- Jandroković in 2026

Speaker of the Croatian Parliament
- Incumbent
- Assumed office 5 May 2017
- Preceded by: Božo Petrov

Deputy Prime Minister of Croatia
- In office 29 December 2010 – 23 December 2011
- Prime Minister: Jadranka Kosor
- Preceded by: Đurđa Adlešič
- Succeeded by: Milanka Opačić

Minister of Foreign and European Affairs
- In office 13 January 2008 – 23 December 2011
- Prime Minister: Ivo Sanader Jadranka Kosor
- Preceded by: Kolinda Grabar-Kitarović
- Succeeded by: Vesna Pusić

Member of the Croatian Parliament
- In office 22 December 2003 – 22 July 2020
- Constituency: II electoral district (2003–2011) I electoral district (2011–2015, 2016–2020) VI electoral district (2015–2016)

Personal details
- Born: 2 August 1967 (age 59) Bjelovar, SR Croatia, SFR Yugoslavia (modern Croatia)
- Party: Croatian Democratic Union
- Spouse: Sonja Matasić ​(m. 1994)​
- Children: 3
- Education: University of Zagreb

= Gordan Jandroković =

Croatian diplomat and politician (born 1967)
■ ■ ■ ■ ■ ■ ■
__Written problem 1__
Find every line in the rows below that contains the string "pixels" and copy each one. Matching is case-sensitive.
■ ■ ■ ■ ■ ■ ■
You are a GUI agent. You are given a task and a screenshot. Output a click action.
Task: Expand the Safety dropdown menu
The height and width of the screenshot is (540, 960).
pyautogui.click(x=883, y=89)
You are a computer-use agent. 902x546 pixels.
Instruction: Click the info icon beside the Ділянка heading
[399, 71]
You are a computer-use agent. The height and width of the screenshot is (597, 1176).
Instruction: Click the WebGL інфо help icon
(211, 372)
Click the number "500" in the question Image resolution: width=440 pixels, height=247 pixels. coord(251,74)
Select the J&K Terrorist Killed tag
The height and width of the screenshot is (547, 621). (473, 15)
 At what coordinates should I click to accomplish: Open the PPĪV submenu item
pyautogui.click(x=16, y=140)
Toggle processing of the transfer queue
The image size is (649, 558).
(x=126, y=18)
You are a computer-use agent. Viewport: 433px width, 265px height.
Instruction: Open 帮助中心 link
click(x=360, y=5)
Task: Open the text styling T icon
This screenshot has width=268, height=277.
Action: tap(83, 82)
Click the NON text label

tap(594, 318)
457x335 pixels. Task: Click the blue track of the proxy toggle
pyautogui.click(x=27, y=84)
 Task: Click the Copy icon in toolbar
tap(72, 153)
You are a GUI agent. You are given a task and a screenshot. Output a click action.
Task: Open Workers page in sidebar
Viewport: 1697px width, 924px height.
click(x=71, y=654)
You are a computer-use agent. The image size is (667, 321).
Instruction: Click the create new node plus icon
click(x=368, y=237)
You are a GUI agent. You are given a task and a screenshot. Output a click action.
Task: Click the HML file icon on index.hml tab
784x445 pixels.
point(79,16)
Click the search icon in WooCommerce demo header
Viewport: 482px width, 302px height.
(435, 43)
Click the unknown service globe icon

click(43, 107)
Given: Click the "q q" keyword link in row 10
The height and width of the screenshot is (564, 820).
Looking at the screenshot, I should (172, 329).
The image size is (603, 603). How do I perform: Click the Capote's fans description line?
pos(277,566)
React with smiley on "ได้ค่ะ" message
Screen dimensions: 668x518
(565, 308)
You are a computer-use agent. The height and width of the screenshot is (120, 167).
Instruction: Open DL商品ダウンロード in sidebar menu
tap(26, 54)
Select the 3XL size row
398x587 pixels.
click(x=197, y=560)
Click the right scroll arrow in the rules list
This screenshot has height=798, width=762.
■ ■ ■ ■ ■ ■ ■
__Written problem 2__
Reproduce the Gordan Jandroković profile above word for word, in full.

__Finished answer 1__
You are a computer-use agent. 902x546 pixels.
Click the number "500" in the question Image resolution: width=440 pixels, height=247 pixels. coord(251,74)
457x335 pixels. Task: Click the blue track of the proxy toggle
784x445 pixels.
398x587 pixels.

__Finished answer 2__
- Jandroković in 2026

Speaker of the Croatian Parliament
- Incumbent
- Assumed office 5 May 2017
- Preceded by: Božo Petrov

Deputy Prime Minister of Croatia
- In office 29 December 2010 – 23 December 2011
- Prime Minister: Jadranka Kosor
- Preceded by: Đurđa Adlešič
- Succeeded by: Milanka Opačić

Minister of Foreign and European Affairs
- In office 13 January 2008 – 23 December 2011
- Prime Minister: Ivo Sanader Jadranka Kosor
- Preceded by: Kolinda Grabar-Kitarović
- Succeeded by: Vesna Pusić

Member of the Croatian Parliament
- In office 22 December 2003 – 22 July 2020
- Constituency: II electoral district (2003–2011) I electoral district (2011–2015, 2016–2020) VI electoral district (2015–2016)

Personal details
- Born: 2 August 1967 (age 59) Bjelovar, SR Croatia, SFR Yugoslavia (modern Croatia)
- Party: Croatian Democratic Union
- Spouse: Sonja Matasić ​(m. 1994)​
- Children: 3
- Education: University of Zagreb

= Gordan Jandroković =

Croatian diplomat and politician (born 1967)